In this study, we examined how substrate temperature affects the structural, morphological, electronic, and magnetic properties of nickel ferrite (NiFe2O4) thin films synthesized via spray pyrolysis. We investigated the effect of substrate temperatures (300 °C, 325 °C, 350 °C, and 400 °C) on NiFe2O4 thin films. X-ray diffraction (XRD) analysis revealed an inverse spinel structure with enhanced crystallinity at lower substrate temperatures. We employed high-resolution scanning electron microscopy (HR-SEM) and energy-dispersive spectroscopy (EDS) to examine the surface morphology and elemental composition.

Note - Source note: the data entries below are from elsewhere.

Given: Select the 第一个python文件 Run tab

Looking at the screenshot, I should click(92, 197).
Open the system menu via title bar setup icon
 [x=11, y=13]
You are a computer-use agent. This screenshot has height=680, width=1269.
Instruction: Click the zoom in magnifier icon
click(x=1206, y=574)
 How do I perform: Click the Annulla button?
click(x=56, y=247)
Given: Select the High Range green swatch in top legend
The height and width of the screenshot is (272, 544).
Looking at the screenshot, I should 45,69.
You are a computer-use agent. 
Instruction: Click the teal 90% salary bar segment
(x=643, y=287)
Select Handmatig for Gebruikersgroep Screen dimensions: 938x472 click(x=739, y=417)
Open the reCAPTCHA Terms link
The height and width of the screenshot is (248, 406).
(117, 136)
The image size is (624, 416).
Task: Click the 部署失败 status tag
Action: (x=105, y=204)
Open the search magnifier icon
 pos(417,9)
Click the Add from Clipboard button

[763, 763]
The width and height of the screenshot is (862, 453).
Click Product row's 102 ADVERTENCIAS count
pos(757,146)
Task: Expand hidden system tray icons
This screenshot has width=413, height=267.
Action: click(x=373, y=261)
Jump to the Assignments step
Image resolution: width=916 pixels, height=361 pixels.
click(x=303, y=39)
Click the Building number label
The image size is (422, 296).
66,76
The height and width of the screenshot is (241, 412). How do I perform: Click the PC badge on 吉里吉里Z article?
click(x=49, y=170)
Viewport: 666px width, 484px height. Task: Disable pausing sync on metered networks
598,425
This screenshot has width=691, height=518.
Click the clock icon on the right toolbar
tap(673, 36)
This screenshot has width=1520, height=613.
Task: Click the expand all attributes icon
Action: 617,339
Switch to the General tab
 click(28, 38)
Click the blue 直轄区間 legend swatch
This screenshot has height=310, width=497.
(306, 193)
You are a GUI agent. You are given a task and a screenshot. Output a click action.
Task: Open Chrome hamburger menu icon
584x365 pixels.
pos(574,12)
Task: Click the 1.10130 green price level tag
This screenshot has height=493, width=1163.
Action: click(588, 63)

We used vibrating sample magnetometry (VSM), X-ray absorption spectroscopy (XAS), and X-ray magnetic circular dichroism (XMCD) to study the magnetic and electronic behaviors at room temperature. VSM measurements revealed ferrimagnetic behavior with magnetic anisotropy. XAS and XMCD analyses revealed that Ni2+ ions occupy octahedral sites and are susceptible to structural defects, which lead to spin canting via spin-orbit coupling. Fe3+ ions were found in both tetrahedral and octahedral sites. The orbital magnetic moments were determined to be 0.112 ± 0.006 µB/ion for Ni and 0.2412 ± 0.0121 µB/ion for Fe. This was attributed to structural distortions and Fe 3d–O–2p hybridization. These results demonstrate the potential of NiFe2O4 thin films for use in spintronic devices.

Data availability

The datasets used and/or analysed during the current study available from the corresponding author on reasonable request.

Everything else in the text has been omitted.